Я сидел в шезлонге – в двух шагах от своего загородного дома, под большим, дающим густую тень ореховым деревом. В последнее время я почти всегда здесь сижу. Отсюда виден океан, всегда пустынный, сколько на него ни смотри. Но согласно китайской философии, у меня наступил созерцательный период жизни, и я смотрю. Рядом лагуна, куда я несколько раз в день хожу освежиться или, для разнообразия, половить рыбу или раков. Было утро. Солнце еще не показалось из-за горы Святого Георга, так что эта сторона острова оставалась пока в приятной тени. Потом солнце начнет нестерпимо жарить, и я перейду в дом. Там у меня все удобства: диван-кровать, охлажденные напитки, мух женщины повыгоняют.

Некоторое время я смотрел вслед удаляющемуся Майклу-Миньке, командующему гвардией и начальнику службы моей безопасности, ближайшему сподвижнику и конфиденту, – с некоторой грустью. Скоро он меня предаст... Я это знаю. Но что-то уже сегодня, в нашем с ним разговоре, подсказало мне, что произойдет все очень скоро. Как он говорил со мной... Дерзил с невинным видом. Раньше он не позволял себе такого, хотя и раньше всегда был себе на уме. Двадцать лет живу с таким чувством, что я его где-то видел. Но где я мог его видеть? Бред. Что-то он уже пронюхал, о чем еще неизвестно мне, – о чем говорят в народе. По роду своей деятельности служба безопасности монарха всегда ближе к народу, чем к самому монарху, и от нее всего ждать можно. Если не сможет подавить, может возглавить... Знает, собака, но молчит! И не знаешь, что делать, когда точно знаешь, что человек замышляет предательство. Особенно – такой влиятельный человек. Дать ему еще один орден? Но их у него и так – не на чем носить. Демонстративно ходит голый. Это, видите ли, их национальный обычай! Мы в академиях не обучались!.. Дурак я, – зря я ему все эти годы открывал душу и черт знает чего наговорил за двадцать лет. Он обо мне много знает. Таких раньше мочили, чтобы не разглашали, но теперь нельзя, могут не так понять. Или я стал излишне подозрительным? Но что делать – что-то творится вокруг меня. И я догадываюсь – что, но ничего не могу поделать. А я так надеялся на Майкла, он всем обязан мне в своей карьере.

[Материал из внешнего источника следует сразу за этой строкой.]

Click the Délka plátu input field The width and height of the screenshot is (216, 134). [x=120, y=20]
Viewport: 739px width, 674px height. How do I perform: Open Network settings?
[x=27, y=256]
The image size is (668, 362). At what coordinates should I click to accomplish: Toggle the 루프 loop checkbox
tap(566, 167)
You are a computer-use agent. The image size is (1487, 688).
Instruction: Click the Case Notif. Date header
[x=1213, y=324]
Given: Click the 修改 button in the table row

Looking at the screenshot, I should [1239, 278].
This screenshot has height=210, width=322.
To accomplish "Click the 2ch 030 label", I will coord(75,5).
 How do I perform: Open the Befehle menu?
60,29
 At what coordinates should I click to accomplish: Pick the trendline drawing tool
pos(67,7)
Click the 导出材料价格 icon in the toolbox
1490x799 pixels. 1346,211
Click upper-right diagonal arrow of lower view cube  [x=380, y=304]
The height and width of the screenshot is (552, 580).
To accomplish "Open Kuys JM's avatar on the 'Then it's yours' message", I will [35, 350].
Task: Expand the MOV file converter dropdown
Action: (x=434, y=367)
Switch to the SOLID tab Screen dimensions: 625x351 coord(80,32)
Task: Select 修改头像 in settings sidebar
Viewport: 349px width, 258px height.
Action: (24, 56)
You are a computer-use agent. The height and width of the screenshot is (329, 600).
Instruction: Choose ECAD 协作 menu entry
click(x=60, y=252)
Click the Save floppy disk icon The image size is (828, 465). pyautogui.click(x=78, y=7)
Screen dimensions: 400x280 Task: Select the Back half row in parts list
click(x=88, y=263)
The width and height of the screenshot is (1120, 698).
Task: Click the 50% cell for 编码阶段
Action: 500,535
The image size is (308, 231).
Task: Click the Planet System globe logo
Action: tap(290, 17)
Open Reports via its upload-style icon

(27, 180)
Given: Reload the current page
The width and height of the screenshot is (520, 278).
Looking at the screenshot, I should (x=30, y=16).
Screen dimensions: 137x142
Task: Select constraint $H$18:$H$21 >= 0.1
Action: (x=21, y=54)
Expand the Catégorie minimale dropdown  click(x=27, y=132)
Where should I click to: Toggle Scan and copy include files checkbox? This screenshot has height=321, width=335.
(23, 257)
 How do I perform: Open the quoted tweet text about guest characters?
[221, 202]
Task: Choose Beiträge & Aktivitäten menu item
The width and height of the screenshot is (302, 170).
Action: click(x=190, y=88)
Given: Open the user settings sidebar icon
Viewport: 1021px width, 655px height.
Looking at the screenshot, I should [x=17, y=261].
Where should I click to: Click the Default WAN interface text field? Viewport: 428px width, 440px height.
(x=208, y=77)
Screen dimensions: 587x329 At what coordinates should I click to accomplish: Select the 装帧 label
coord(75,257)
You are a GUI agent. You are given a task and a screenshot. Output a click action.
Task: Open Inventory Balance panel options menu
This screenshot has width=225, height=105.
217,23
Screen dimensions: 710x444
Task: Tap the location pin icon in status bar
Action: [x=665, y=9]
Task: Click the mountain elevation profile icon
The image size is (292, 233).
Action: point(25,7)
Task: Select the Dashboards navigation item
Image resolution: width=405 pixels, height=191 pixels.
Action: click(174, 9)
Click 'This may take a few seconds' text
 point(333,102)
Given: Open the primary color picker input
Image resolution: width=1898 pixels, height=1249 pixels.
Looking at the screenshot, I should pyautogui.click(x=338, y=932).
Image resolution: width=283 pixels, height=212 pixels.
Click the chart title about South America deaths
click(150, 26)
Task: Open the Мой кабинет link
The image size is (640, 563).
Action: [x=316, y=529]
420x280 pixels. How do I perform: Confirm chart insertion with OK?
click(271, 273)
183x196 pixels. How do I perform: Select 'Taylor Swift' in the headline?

Эх, Миня... Но еще посмотрим, может быть, ты рано вылез из окопа. Я ведь тоже не лыком шит и тоже кое о чем догадываюсь из его личной жизни – о чем говорят в народе. Например, о том, что двадцать лет назад он отрубил половой член туземцу (как потом оказалось, чистокровному ирландцу) вовсе не из принципиальных соображений, а потому что тот прохиндей был его соперником в любовных похождениях. Воспользовался моим плохим знанием местных обычаев и языка. Но я теперь язык знаю.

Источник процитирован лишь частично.